Never underestimate the power of crap that can be purchased on the internet.  We had a you guy come recently in cardiac arrest after ingesting some powder he purchased from Mexico.  It turns out the powder was a mix of Rocuronium and Fentanyl.


----------



## DesertMedic66 (Apr 22, 2016)

ERDoc said:


> Never underestimate the power of crap that can be purchased on the internet.  We had a you guy come recently in cardiac arrest after ingesting some powder he purchased from Mexico.  It turns out the powder was a mix of Rocuronium and Fentanyl.


When I buy my drugs I look for price over quality. Half the people at our tents come in and say "I bought some Molly and took it but it wasn't Molly because I know what it's supposed to feel like".


----------



## ERDoc (Apr 22, 2016)

DesertMedic66 said:


> When I buy my drugs I look for price over quality. Half the people at our tents come in and say "I bought some Molly and took it but it wasn't Molly because I know what it's supposed to feel like".



Just remember, you get what you pay for.


----------



## Carlos Danger (Apr 22, 2016)

ERDoc said:


> Never underestimate the power of crap that can be purchased on the internet.  We had a you guy come recently in cardiac arrest after ingesting some powder he purchased from Mexico.  It turns out the powder was a mix of Rocuronium and Fentanyl.



Ouch.


----------



## RocketMedic (May 1, 2016)

ERDoc said:


> Never underestimate the power of crap that can be purchased on the internet.  We had a you guy come recently in cardiac arrest after ingesting some powder he purchased from Mexico.  It turns out the powder was a mix of Rocuronium and Fentanyl.



Party hard


----------



## JIP00 (Jun 10, 2016)

zzyzx said:


> Considering that he was at Coachella, the diagnosis would be pretty easy: drugs of some kind. I was thinking ketamine, but whatever, DRUGS.
> However, wouldn't this case be interesting if you ran on this guy at his home and there was no one there to provide any good history?



My first thought was Ketamine.


----------



## Underoath87 (Jun 10, 2016)

I was thinking shrooms, since you never ruled that one out.


----------



## joshrunkle35 (Jun 13, 2016)

A non-drug diagnosis is possible. He could have had a seizure from light/sound and then fallen and had some sort of C-Spine injury. While strokes are uncommon for his age, I just had a 20 year old in great physical shape with a CVA the other day. All sorts of possibilities. However, the vital signs, for me, would not suggest drugs, stroke or C-Spine. I would lean towards a post-ictal state. I wouldn't think it's an absence seizure as you could communicate through blinking.


----------

===

▶ [PROBLEM]: In the forum thread about patients who took unknown drugs, what two substances did the powder bought from Mexico turn out to contain?

===

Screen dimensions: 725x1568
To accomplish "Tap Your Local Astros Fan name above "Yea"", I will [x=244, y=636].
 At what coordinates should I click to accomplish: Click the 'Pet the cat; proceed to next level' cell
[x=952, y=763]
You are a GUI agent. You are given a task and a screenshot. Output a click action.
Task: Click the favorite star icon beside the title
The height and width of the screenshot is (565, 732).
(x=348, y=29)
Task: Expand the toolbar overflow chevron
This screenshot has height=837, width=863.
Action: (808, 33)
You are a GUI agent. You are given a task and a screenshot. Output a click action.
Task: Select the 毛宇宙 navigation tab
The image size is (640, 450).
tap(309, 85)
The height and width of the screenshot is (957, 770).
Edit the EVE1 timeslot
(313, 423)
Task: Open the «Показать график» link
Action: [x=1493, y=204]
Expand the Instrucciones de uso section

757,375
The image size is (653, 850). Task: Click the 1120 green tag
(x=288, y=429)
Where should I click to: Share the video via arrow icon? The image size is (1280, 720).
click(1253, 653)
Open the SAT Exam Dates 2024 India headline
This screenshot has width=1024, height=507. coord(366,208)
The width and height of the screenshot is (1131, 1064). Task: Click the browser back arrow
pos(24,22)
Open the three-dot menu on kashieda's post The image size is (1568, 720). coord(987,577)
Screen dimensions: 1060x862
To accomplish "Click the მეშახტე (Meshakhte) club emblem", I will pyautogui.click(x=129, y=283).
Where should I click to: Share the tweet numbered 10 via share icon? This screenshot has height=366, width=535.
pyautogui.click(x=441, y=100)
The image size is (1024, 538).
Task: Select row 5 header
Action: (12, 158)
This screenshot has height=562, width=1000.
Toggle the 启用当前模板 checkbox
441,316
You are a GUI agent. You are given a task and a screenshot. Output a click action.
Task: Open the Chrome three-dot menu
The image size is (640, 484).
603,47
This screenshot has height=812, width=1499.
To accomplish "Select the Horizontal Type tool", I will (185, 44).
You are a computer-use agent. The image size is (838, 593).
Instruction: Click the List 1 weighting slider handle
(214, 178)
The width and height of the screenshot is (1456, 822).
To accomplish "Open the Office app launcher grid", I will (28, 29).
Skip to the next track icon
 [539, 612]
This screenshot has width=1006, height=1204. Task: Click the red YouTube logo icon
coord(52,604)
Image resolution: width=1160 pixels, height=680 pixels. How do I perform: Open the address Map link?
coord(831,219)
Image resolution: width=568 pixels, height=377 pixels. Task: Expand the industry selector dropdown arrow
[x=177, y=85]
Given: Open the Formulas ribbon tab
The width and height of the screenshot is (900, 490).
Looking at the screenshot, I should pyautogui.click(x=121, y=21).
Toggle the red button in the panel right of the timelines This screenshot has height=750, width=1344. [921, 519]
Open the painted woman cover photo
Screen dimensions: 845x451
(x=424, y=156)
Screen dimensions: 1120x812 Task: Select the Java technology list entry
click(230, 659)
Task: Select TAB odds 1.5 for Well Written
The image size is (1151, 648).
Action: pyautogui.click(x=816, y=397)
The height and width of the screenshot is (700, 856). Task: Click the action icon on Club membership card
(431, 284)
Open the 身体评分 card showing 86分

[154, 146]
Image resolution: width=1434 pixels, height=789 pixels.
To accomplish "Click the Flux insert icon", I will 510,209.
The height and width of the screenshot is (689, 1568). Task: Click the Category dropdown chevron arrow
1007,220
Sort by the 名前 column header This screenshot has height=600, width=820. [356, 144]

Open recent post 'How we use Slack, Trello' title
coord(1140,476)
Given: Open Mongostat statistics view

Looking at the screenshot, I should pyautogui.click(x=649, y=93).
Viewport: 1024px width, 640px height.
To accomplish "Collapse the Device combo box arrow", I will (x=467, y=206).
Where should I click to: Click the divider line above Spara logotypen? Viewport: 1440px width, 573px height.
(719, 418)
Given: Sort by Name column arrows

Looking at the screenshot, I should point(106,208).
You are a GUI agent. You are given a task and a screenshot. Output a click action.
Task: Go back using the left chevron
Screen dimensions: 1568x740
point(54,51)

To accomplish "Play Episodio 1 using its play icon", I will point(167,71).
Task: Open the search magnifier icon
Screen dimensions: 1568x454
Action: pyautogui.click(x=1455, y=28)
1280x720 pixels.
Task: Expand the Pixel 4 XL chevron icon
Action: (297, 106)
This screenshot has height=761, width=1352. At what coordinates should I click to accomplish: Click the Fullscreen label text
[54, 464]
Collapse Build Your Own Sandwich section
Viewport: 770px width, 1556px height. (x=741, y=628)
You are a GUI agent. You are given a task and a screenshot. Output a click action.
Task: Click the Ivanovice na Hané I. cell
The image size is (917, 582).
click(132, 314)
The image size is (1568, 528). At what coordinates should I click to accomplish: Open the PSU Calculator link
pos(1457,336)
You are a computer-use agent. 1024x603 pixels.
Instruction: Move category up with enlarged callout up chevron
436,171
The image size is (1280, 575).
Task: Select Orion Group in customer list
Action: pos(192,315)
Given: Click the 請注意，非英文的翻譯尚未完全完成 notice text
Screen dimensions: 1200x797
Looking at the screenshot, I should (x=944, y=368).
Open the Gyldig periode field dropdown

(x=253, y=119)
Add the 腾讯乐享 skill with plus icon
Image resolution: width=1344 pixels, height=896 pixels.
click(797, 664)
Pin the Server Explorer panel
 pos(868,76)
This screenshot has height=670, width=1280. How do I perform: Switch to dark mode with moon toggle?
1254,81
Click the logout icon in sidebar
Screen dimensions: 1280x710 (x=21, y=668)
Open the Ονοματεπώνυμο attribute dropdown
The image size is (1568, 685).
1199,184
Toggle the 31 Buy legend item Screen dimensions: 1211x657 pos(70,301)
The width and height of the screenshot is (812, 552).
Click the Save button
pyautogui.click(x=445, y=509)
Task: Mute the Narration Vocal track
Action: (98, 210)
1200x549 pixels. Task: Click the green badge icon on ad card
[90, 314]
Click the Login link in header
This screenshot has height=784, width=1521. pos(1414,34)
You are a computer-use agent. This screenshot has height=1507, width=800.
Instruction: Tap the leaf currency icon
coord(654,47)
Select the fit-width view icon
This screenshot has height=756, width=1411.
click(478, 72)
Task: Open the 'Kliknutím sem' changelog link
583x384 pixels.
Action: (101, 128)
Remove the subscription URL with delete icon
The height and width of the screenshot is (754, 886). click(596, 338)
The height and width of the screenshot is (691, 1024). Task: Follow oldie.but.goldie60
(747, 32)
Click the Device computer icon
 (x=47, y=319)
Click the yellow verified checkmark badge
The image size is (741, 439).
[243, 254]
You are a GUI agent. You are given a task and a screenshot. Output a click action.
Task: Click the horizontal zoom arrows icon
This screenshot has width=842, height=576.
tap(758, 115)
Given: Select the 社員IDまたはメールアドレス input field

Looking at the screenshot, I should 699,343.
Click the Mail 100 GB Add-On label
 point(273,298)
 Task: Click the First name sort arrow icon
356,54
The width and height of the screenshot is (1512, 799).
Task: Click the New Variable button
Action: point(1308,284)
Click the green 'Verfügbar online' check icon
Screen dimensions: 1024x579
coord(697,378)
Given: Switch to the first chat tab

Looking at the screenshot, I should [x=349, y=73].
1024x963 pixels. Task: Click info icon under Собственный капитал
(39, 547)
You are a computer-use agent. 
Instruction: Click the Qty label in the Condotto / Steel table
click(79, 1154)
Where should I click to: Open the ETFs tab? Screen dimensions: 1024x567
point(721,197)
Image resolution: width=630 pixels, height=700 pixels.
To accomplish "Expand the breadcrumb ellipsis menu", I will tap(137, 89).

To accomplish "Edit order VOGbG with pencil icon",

===

▶ [TASK ANSWER]: Rocuronium and Fentanyl.